No pedido de dispensa, eles citam a "fragilidade técnica e administrativa da atual gestão máxima do Inep".

"O cronograma de execução do Enem 2021 está mantido e não será afetado pelos pedidos de exoneração dos servidores. As provas do exame estão armazenadas em segurança, e o Inep está monitorando todo o processo de modo a garantir a normalidade de sua execução. O Enem é o maior exame do Brasil e possui uma logística complexa, gigantesca, mas que o Inep domina", garantiu Dupas, durante participação em audiência na Câmara dos Deputados.

Ele ainda afirmou que as provas do Enade (Exame Nacional de Desempenho dos Estudantes), previstas para 14 de novembro, e as do Saeb (Sistema de Avaliação da Educação Básica) serão aplicados normalmente.

Os servidores, porém, dizem que essas baixas põem os exames em alto risco de falhas. Levantamento feito pela Folha mostra que sete estados ainda não haviam recebido as provas do Sabe até esta terça (9). A aplicação dos testes começou na segunda (8).

Segundo o presidente do Inep, nem todos os técnicos que colocaram o cargo à disposição estão diretamente ligados ao Enem e destacou que eles continuarão exercendo as funções até que o ato de exoneração seja publicado no Diário Oficial da União.

"No documento em que aderem à exoneração coletiva, esses servidores do quadro efetivo do Inep reforçaram seu comprometimento em continuar trabalhando até o devido fim do processo de desligamento. Esses servidores colocaram seus cargos à disposição da presidência, não estão deixando o Inep, nem o serviço público. Afinal, são servidores de carreira da autarquia, e é preciso ficar claro que até a efetivação das exonerações eles cumprirão as obrigações de seus cargos, o que vêm fazendo com excelência", ponderou.

O principal departamento atingido é a Diretoria de Gestão e Planejamento --responsável, entre outras coisas, por questões logísticas dos exames.

Denúncia feita pela Assinep (Associação de Servidores do Inep), acusa Dupas de promover um desmonte no órgão, com decisões sem critérios técnicos, e também de assédio moral.

Além de negar as acusações, o presidente do Inep disse que as tomadas de decisão sobre movimentação de servidores para outros setores ou cargos foram feitas com base no perfil do funcionário e na natureza da atividade com a intenção de melhorar a execução dos serviços.

"Reafirmo: não há uma orientação e tampouco ocorreu casos em que eu expus as pessoas que compõem o quadro do instituto em situações humilhantes e constrangedoras no ambiente de trabalho e no exercício de suas atividades.

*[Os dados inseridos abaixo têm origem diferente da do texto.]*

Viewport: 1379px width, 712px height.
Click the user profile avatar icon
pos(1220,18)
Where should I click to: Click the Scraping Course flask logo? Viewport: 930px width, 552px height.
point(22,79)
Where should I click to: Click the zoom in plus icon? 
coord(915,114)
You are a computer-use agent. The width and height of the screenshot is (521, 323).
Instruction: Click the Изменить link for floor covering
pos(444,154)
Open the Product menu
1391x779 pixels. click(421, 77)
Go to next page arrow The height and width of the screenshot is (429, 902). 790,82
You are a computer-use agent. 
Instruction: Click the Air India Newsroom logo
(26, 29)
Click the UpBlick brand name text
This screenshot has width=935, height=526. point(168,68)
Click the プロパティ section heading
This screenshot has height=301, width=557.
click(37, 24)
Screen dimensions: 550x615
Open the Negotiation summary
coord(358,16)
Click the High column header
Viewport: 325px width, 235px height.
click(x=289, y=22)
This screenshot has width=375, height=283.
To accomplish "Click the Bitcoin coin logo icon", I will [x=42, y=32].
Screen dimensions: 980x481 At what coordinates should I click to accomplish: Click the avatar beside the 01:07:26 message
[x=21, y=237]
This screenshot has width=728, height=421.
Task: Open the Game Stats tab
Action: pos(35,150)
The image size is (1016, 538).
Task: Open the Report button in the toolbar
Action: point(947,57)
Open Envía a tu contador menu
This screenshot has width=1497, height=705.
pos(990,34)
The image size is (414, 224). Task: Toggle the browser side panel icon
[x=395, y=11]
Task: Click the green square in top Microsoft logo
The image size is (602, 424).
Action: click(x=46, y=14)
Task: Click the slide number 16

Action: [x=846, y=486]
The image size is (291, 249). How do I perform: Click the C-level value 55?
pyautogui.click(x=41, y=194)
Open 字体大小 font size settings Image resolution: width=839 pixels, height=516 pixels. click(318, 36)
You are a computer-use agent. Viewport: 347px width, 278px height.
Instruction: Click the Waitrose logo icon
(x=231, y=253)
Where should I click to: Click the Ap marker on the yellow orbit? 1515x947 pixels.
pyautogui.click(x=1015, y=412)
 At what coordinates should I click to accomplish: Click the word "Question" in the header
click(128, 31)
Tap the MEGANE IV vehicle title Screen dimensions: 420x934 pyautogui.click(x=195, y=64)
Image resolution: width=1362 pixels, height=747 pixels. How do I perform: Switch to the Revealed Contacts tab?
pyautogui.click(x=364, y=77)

Não aceito tal conduta e peço que, se ocorrer uma situação do tipo com algum servidor, o caso seja denunciado a qualquer um dos meios de comunicação disponíveis", disse.

Na tarde desta quarta, Dupas deve se reunir com associações e representantes do MEC para discutir a situação.

Os pedidos de exoneração desta semana somam-se a outras duas demissões, da semana passada. O coordenador-geral de Logística da Aplicação, Hélio Júnio Rocha Morais, e o coordenador-geral de Exames para Certificação, Eduardo Carvalho Sousa, pediram desligamento.

A saída de Morais e da coordenadora-geral do Desenvolvimento da Aplicação, Andréia Santos Gonçalves (que pediu exoneração nesta segunda), são as que causam maior preocupação. Ambos estão envolvidos no Enem e em outras avaliações há muitos anos e são conhecidos pela experiência de resolver problemas com essas tarefas.

As baixas representam mais de um quarto dos 120 cargos comissionados do instituto. O Inep tem, no total, 492 servidores em exercício, segundo o Portal da Transparência do governo federal.